One time while attending school here another youngster and I were sent to the woodpile to get some wood for the stove and we saw a dog running down the road acting very strange, running in circles and foaming at the mouth. We ran to the school house and told the teacher – she sent some of the older boys to the neighbors house and they got their gun and killed the dog, he was rabid.

Oil Spring School, April 9, 1936. Mrs. Pence and students. Bob and C.H. Shults, front row, 3rd and 4th from the left. Helen Shults, second row, 5th from the right.

In 1936 and 1937, Bob’s dad, Les, served as the school census enumerator for the school district, noting the ages and birth dates of all the students in district 33. He gave his own children’s information and recorded that of the other families. Searching this collection, I found that several of Bob’s classmates were members of the Cherokee tribe, which makes sense since this area was part of the Cherokee reservation with the headquarters in Tahlequah. Likely, the reason for the school enumeration was to see how many Cherokee children were enrolled. In the image below, notice the Shults children on the left and the West children on the right, who were noted as Cherokee.5

 

California Schooling

During their time in the cabin in the Ozarks, the Shults family had many adventures that I researched and fictionalized: a tornado, Bob getting shot, dust storms, and coon hunting.

Realizing that California offered more opportunities for his family, in 1937, Les returned to Sanger and secured work, then sent for Ettie and the children. They settled into a two-story house, and Bob started the fifth grade in the Fairview School, where there were four grades per teacher. In 1939, Bob had “sleeping sickness” and spent three weeks in the hospital, but never had any ill effects afterward.

About his schooling in Sanger, Bob wrote:

I graduated from the grade school in 1941, the year World War II broke out. Many of my Japanese friends were evacuated to camps. I attended Sanger High School for four years where I was active in football, basketball and baseball. The last two years we were undefeated in our league in football and basketball.

When Bob turned 18 in March of 1945, he had enough schooling to graduate, so he joined the Navy. He earned his High School diploma but missed graduation – instead attending Aviation Machinist School in Norman, Oklahoma. With the war in the Pacific over in August, Bob spend the next year on the USS Antietam and saw China and Guam.

→ **AIM OF THE EXERCISE**
Can you resume the account of Bob Shults's schooling and Navy years, carrying it on after the final sentence about the USS Antietam, China and Guam?

→ **LISTED RECORDS**
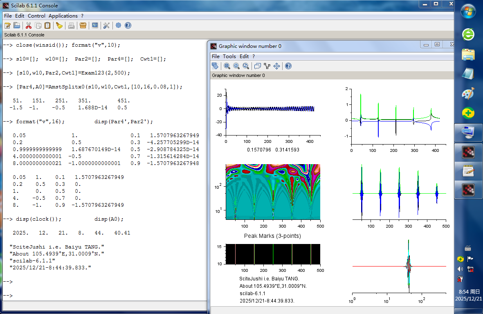Paste from clipboard in console toolbar
Image resolution: width=483 pixels, height=314 pixels.
[47, 25]
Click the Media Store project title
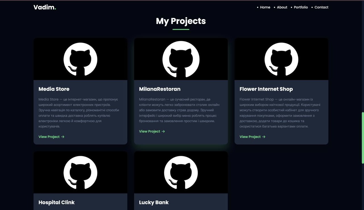This screenshot has width=364, height=210. (54, 89)
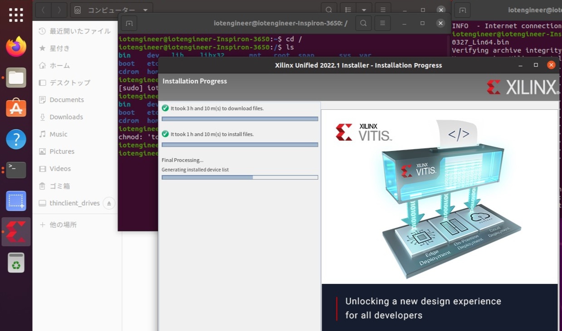The image size is (562, 331).
Task: Click the green download-complete checkmark
Action: pyautogui.click(x=166, y=108)
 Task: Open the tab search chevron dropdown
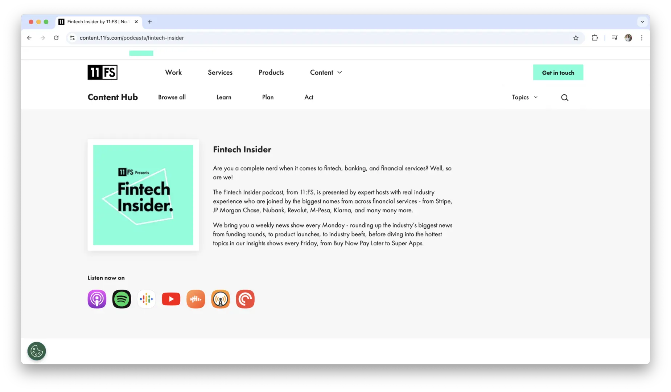coord(642,22)
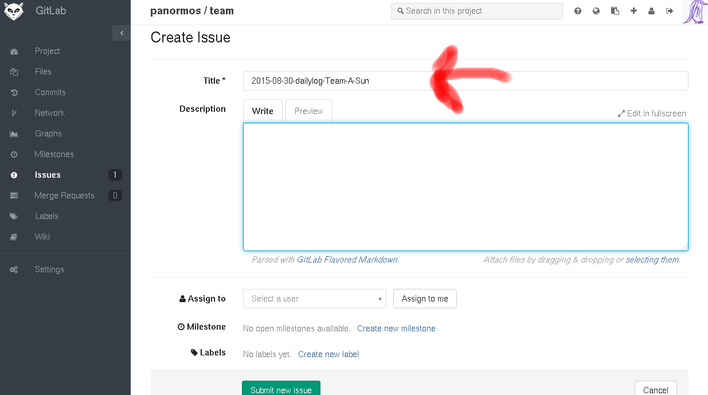Switch to the Preview tab
Viewport: 708px width, 395px height.
click(x=308, y=111)
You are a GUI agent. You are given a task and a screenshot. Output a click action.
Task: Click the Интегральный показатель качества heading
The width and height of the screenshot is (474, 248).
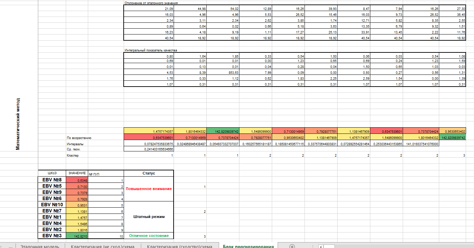point(151,50)
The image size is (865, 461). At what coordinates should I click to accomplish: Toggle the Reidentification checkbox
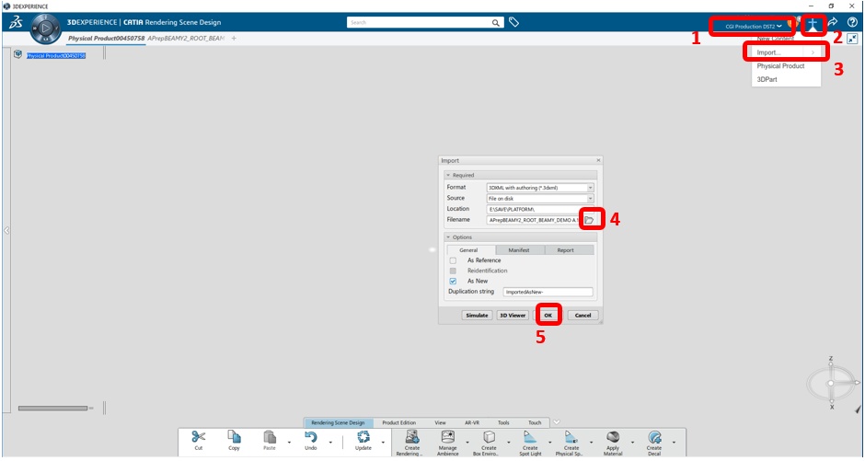(453, 271)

→ **FINAL ANSWER**
He wrote:

In the fall of 1946, I signed up at Fresno State College and went one semester, studying engineering. I’d forgotten my math so much I couldn’t make it so I quit school and farmed for two years. In 1948, I decided I’d better try school again. This time I signed up for a major in Animal Husbandry and got along much better.

While in college, I joined the Sigma Tau Fraternity and in my Junior year I was President of the fraternity. The following year, we became affiliated with the National Sigma Chi Fraternity.

During my college days, I also served in most of the offices of the Chi Beta Alpha, the honorary agriculture fraternity on campus. In 1951, I was chairman of the Aggie Field Day. this was the big event when all the judging teams from the whole area came to the campus to spend the day and judge all types of livestock and products.

I also ran for student body president but didn’t quite get the job done. I was defeated by Church Moran, one of the football stars. I served on the student council a couple of years and was chairman of the Religion In Life Week on campus.

I graduated in 1952 with a bachelor of Science degree in Animal Husbandry.

I inherited Bob’s yearbooks which are a wonderful depiction of his time on campus.  With the Servicements’ Readjustment Act of 1944, commonly known as the G.I. bill that Congress passed, Bob joined fellow veterans who used the benefits to get a college education.

Bob’s educational journey didn’t end with earning his college degree. He was a lifelong learner who loved reading and expanding his mind in many different areas. As the first college graduate of his family, he led the way for his descendants.